Menarche is celebrated in many cultures around the world as a rite of passage, a time to recognize that a girl is moving into or has attained womanhood.
Rites of passage
Some cultures have in past centuries had rites of passage for a girl experiencing menarche.
- The Moroccan people give the girl a party inviting her female family members. She receives money and lots of gifts.
- In the Tiv ethnic group in Nigeria, four lines are cut in the girl's abdomen, the practice of which is thought to make her a woman and more fertile.
Asia, Australia, and Pacific Islands
- In Australia, the Aborigines treat a girl to "love magic". The women teach her of the female powers and the physical changes marking womanhood.
, the type of rice common in Japan in ancient times.
- When a Japanese girl has her first period, the family celebrates by eating red-colored rice and beans (sekihan). The color of blood and the red of Sekihan are not related. All the rice of ancient times of Japan was red. Since rice was precious in ancient Japan (Usually, millet was eaten), it was eaten only at the festival. Sekihan is the tradition of an ancient custom.
- The Ulithi tribe of Micronesia call a girl's menarche kufar; She goes to a menstrual house, where the women bathe her and recite spells. The girl then returns to the menstrual house when her next period comes.
- Some Sri Lankans note the time and day of menarche. An astrologer is contacted, who studies the stars’ alignment at the noted moment, in order to predict the girl's future. Her house is prepared for a ritual bathing, where the girl is scrubbed all over her body by the women of the family; she is then dressed in white. Her family invites relatives and close friends for a ceremony to celebrate the new young woman, during which the girl may receive special gifts and money.

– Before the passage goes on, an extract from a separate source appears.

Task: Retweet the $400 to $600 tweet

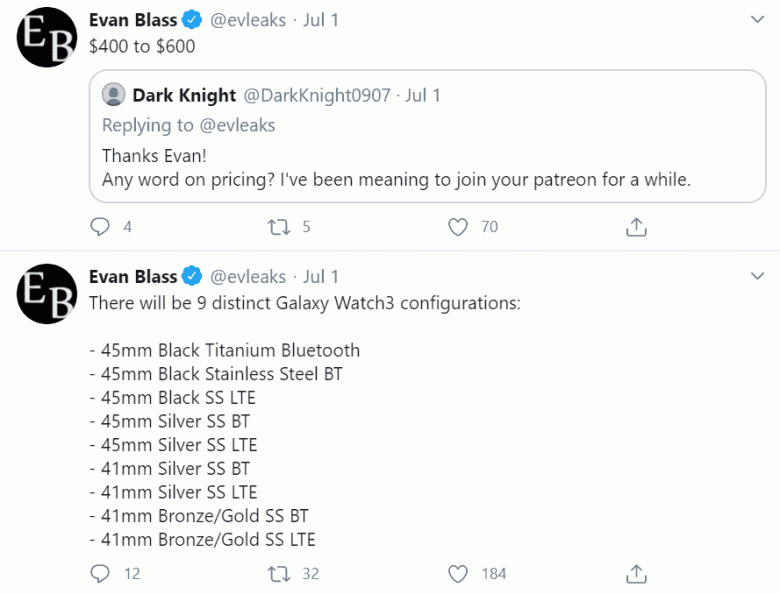Action: (x=280, y=227)
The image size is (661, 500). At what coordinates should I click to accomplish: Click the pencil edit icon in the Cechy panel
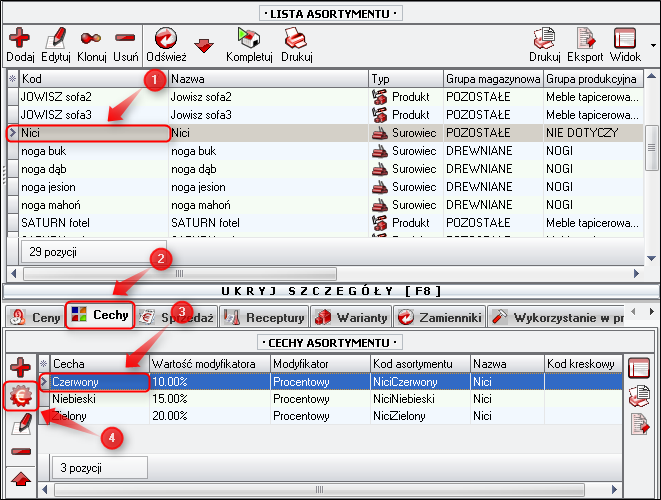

- In some remote parts of India, a tribal girl who has reached puberty is given a ceremonial bath, decked with ornate jewels and garments, and the girl's kith and kin are all invited for a ceremony, in which it is announced that the girl has come of age and that celebrations follow.
- In some Indian communities, young women are given a special menarche ceremony called Ruthu Sadangu.
- In Nepal, Kumaris are young girls worshiped as goddesses by Hindus and some Buddhists, at the onset of menarche it is believed the goddess spirit vacates her body and they are returned to ordinary life after a series of rituals.
- The Navajo have a celebration called kinaalda (kinn-all-duh). Girls run footraces to show strength. A cornmeal pudding is made for the tribe to taste. The girls who experience menarche wear special clothes and style their hair like the Navajo goddess "Changing Woman".
- The Nuu-chah-nulth (also known as the Nootka) believe menarche to be a time for a physical strength test; the girl is taken out to sea and left alone. She is to swim back and is cheered upon returning to the shore of the village.
- The Mescalero Apaches consider their menarche celebration the most important. Each year, an 8-day-long ceremony is celebrated in honor of the girls who had menarche. The first four days include feasting and dancing. Boy singers recount the history of the tribe each evening. The other four days are a private celebration during which girls have a private ceremony, reflecting on their passing into womanhood.